I've got the recurrence $\displaystyle{a_{n} = {1 \over 1 + a_{n - {\tiny 1}}},\ }$ for $0 < a_{0} < 1 $ which has the solution $\displaystyle{\alpha = {\,\sqrt{\, 5\,}\, - 1 \over 2}}$
I am now trying to find an approximate formula for $b_n = a_n - \alpha$.

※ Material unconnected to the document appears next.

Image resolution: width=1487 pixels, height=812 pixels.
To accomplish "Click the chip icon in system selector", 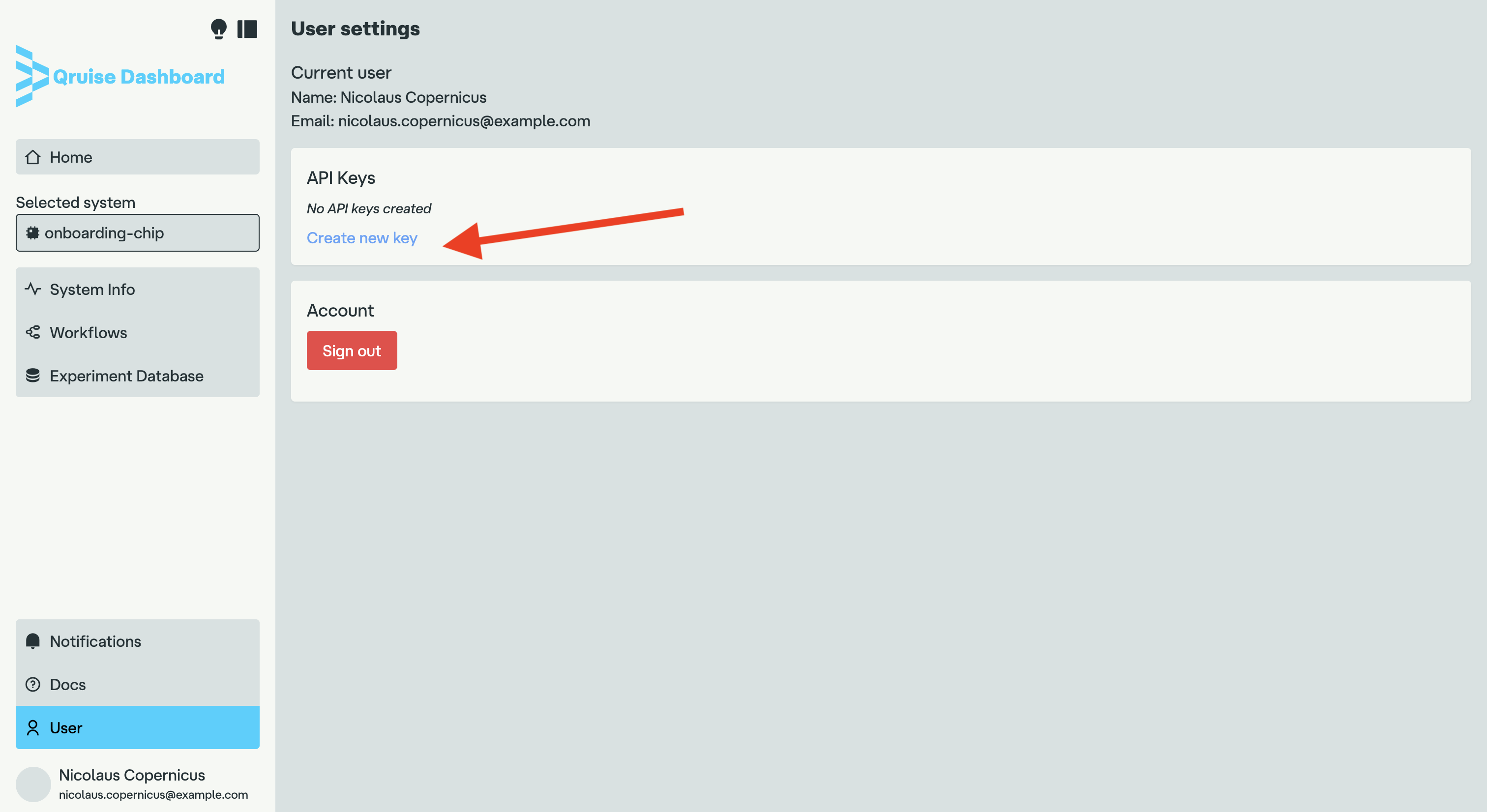I will pos(33,232).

I can see that $a_n$ is monotonically decreasing, and therefore any $a_n$ could be written as a geometric series...but I don't see how to use that fact.
On
Start from $a_n = \alpha - b_n$: $$ a_{n+1} = \frac{1}{1+\alpha - b_n} = \frac{1}{\rho - b_n} $$ with $\rho = \frac{\sqrt{5}+1}{2} = 1 + \alpha = \frac{1}{\alpha}$. $$ b_{n+1} = \alpha - \frac{1}{\rho - b_n} =\frac{\alpha \rho - \alpha b_n -1}{\rho-b_n} = \left( -\frac{\alpha}{\rho} \right)b_n \left[1 - \frac{b_n^2}{\rho - b_n} \right] $$ Thus far, this is exact, but now we will simplify by saying that $$ \frac{b_n^2}{\rho - b_n} \ll 1 $$ From this we see that the $b_n$ osscilate positive to negative, that $$ b_n \approx b_0 (-1)^n \alpha^{2n} = (\alpha-a_0) (-1)^n \alpha^{2n} $$ where the approximation is quite good for small $b_0$, and that for any starting $a_0$ between 0 and 1 $$ |b_n| < \alpha^{2n}$$
For every $n$, $$b_{n+1}=-\frac{\alpha b_n}{1+a_n},$$ hence the sequence $(b_n)$ has alternating signs in the sense that $b_nb_{n+1}\leqslant0$. Furthermore, $1+a_n\geqslant1$ hence $|b_{n+1}|\leqslant\alpha\cdot|b_{n}|$ for every $n$ hence $$|b_{n}|\leqslant\alpha^n\cdot|b_0|\to0. $$ However, the true order of convergence when $n\to\infty$ is not $\alpha^n$ but $\alpha^{2n}$. To see this, note that $1+a_n\to1+\alpha=1/\alpha$ hence $b_{n+1}/b_n\to-\alpha^2$, and, when $n\to\infty$, $$|b_{n}|=\alpha^{2n+o(n)}.$$ With more work, one can actually refine this to $|b_{n}|=\alpha^{2n+O(1)}$, and even to the fact that there exists some positive $c(a_0)$ such that, when $n\to\infty$, $$(-1)^n\alpha^{-2n}\cdot b_{n}\to c(a_0).$$ And, to be quite specific, $$c(a_0)=\sqrt5\cdot\frac{a_0-\alpha}{a_0+\alpha+1}.$$